L’avventura di Douglas Luiz in Premier League proseguirà con la maglia dell’Aston Villa, dopo sei mesi al Nottingham Forest.

Douglas Luiz Aston Villa cifre
(Foto: Michael Regan/Getty Images)

Adesso è ufficiale. L’avventura di Douglas Luiz in Premier League proseguirà con la maglia dell’Aston Villa. La Juventus e il Nottingham hanno infatti raggiunto un accordo per l’interruzione anticipata del prestito e il centrocampista brasiliano si sposta a Birmingham. Proprio dall’Aston Villa la Juventus acquistò il giocatore nell’estate del 2024. 

«Juventus Football Club S.p.A. comunica che, in relazione a quanto già reso noto con il comunicato del 21 agosto 2025, il calciatore Douglas Luiz Soares de Paulo è rientrato dal prestito. Contestualmente, Juventus comunica di aver raggiunto un accordo con la società Aston Villa Football Club per la cessione, a titolo temporaneo fino al 30 giugno 2026, dei diritti alle prestazioni sportive del calciatore, a fronte di un corrispettivo di € 2 milioni», si legge in una nota.  

L’intesa precedente con il Nottingham Forest prevedeva un corrispettivo di 3 milioni per il prestito, cifra che è stata rivista al ribasso a causa dell’interruzione anticipata dell’intesa (il club inglese dovrebbe versare 1 milione di euro o poco più). Mantenuto invece il diritto di riscatto a 25 milioni di euro, anche se per l’Aston Villa è prevista solamente l’opzione e non l’obbligo a determinate condizioni, come era stato invece stabilito con il Nottingham. 

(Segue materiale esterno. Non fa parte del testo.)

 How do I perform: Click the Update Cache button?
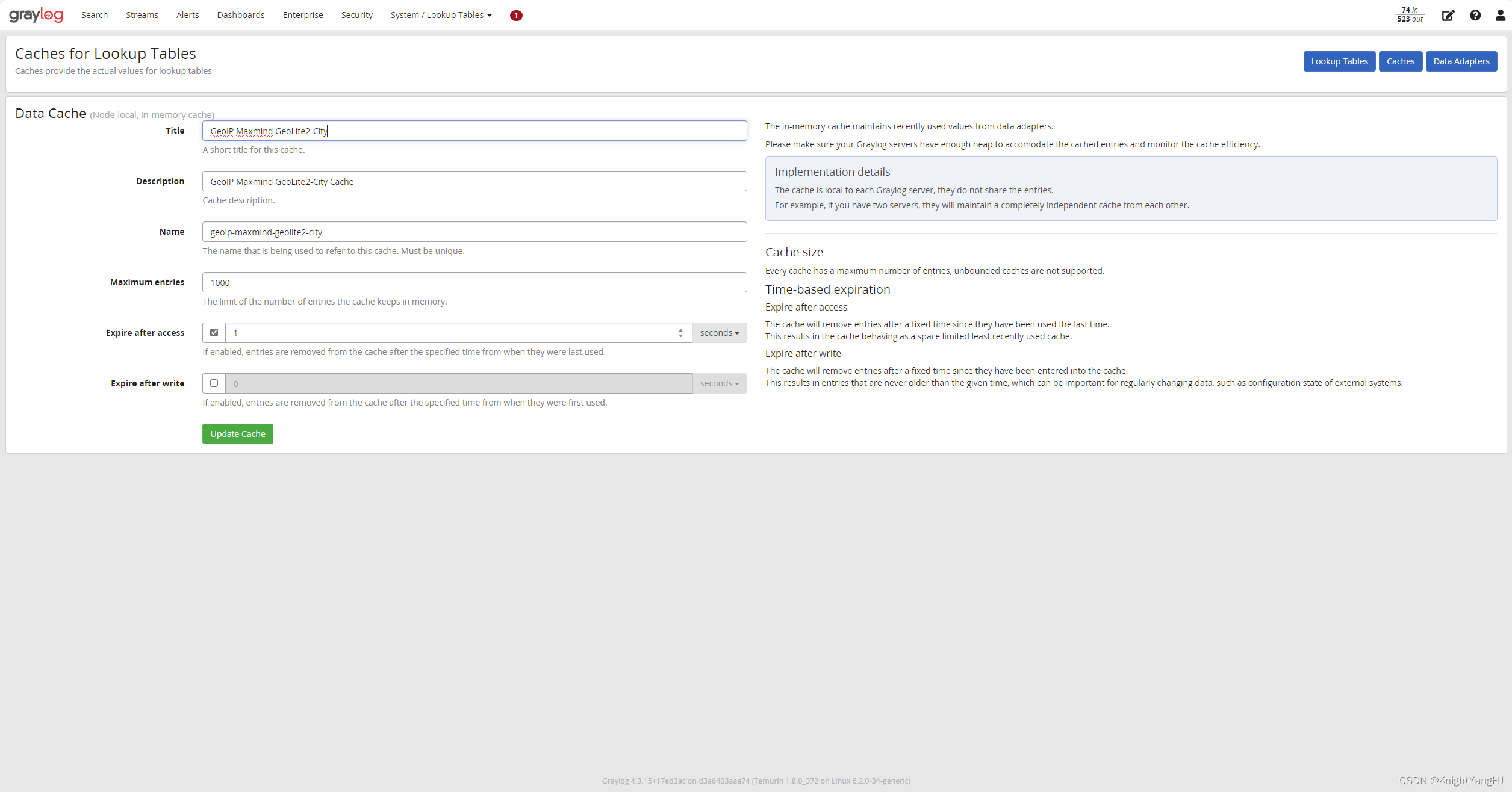pyautogui.click(x=237, y=434)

«L’accordo prevede inoltre un’opzione, in favore dell’Aston Villa, per l’acquisizione a titolo definitivo dei diritti alle prestazioni sportive del giocatore. Il corrispettivo pattuito per l’eventuale cessione definitiva è pari a € 25 milioni, pagabili in tre esercizi; tale corrispettivo potrà essere aumentato, nel corso della durata del contratto di prestazione sportiva con il calciatore, per un ammontare non superiore a € 3,5 milioni, al raggiungimento di determinati obiettivi», chiude la nota.